Nesse sentido, parece-nos claro que é o comprometimento do professor em estabelecer uma relação dialógica com o aluno – refletir, investigar, desvelar com ele o objeto de conhecimento em questão – e interpretar as informações essenciais ao processo de aprendizagem, que o conduz a desenvolver uma prática avaliativa mediadora, conforme defende Hoffmann. Isso nos remete ao que Hadji (2001) denomina de avaliação com intenção formativa, já que, para ele, é a intenção dominante do avaliador que faz com que sua prática seja desenvolvida nessa perspectiva; isto é, a intenção do avaliador de contribuir para o enriquecimento do aprendizado dos educandos e para sua formação é o que torna a avaliação formativa. Esta, portanto, não está relacionada a um modelo de ação acabado, mas a um modo de agir em que se assume a responsabilidade de criar situações e instrumentos que propiciem aprendizagens mais qualitativas a partir da incitação de novos questionamentos e da busca por significados.

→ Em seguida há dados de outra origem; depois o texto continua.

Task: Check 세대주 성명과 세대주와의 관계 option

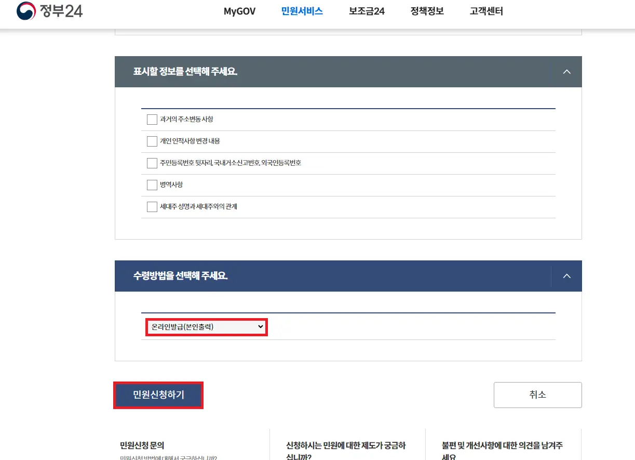Action: 152,206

Ainda no que concerne à perspectiva mediadora, Hoffmann (2013a) sustenta que para que a avaliação formativa se efetive é necessária a conscientização por parte do professor de que avaliar tem por princípio a interpretação do processo de construção do conhecimento. A autora diz ainda que a avaliação como prática de interpretação é um ato que envolve interação, interlocução, troca entre quem avalia e quem é avaliado; exige leitura e interpretação dos significados inerentes ao processo educativo. Nesse ponto, podemos perceber que a concepção de avaliação formativa ultrapassa a noção de regulação e assume também a de questionamento permanente do sentido, o que faz com que a avaliação seja reconhecida como processo intersubjetivo de produção e interpretação de sentidos, e, por isso mesmo, como processo simbólico e discursivo. Daí que avaliar, mais do que levantar informações úteis à tomada de decisão, é problematizar sentidos, questionar visões de mundo (SUASSUNA, 2004).

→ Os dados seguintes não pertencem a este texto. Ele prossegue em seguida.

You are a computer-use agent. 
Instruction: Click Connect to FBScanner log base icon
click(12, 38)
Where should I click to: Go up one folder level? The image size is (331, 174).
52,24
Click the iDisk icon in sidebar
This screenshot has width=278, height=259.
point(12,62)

Na esteira desse pensamento, Hadji (1994, 2001) enfatiza que a avaliação se concretiza sempre num discurso. Para ele, o ato de avaliar se inscreve em um processo de comunicação, no qual o avaliador é o ator de uma comunicação social. Por esse ponto de vista, o autor explica que o avaliador que não tem apenas a intenção de ver, mas de se pronunciar sobre o que vê, tece com palavras uma rede onde se cruzam ideias e intenções que conduzem à produção de sentido, constituindo-se, por isso, como “um homem de palavras

cujo discurso deverá ser organizado para ser acessível, e fazer sentido na mente dos alunos” (HADJI, 2001, p. 109).

A avaliação enquanto “rede de palavras”, isto é, enquanto discurso, insere-se em um movimento de leitura dos sentidos postos e de investigação de novos sentidos, fazendo com que o professor assuma uma postura investigativa e interpretativa ante a realidade, a qual não se desvela espontaneamente, mas demanda uma relação dialógica, que põe professor e aluno em relação com o conhecimento. Nesse sentido, Suassuna (2004, p. 115) afirma que o diálogo que se instaura entre quem ensina e quem aprende “é condição do desenvolvimento de um olhar mais atento, uma escuta mais refinada, uma intuição mais apurada, imprescindíveis às novas formas de avaliar”.

Os modos de avaliar na escola em uma perspectiva formativo-discursiva originam-se, portanto, de uma redefinição das concepções teóricas acerca da avaliação da aprendizagem e de um novo olhar sobre a prática educativa. De outra parte, tendo em vista que no processo pedagógico a avaliação possui interdependência com o ensino, cabe-nos refletir sobre os pressupostos gerais que fundamentam o ensino de língua materna, para que possamos compreender as especificidades de sua avaliação.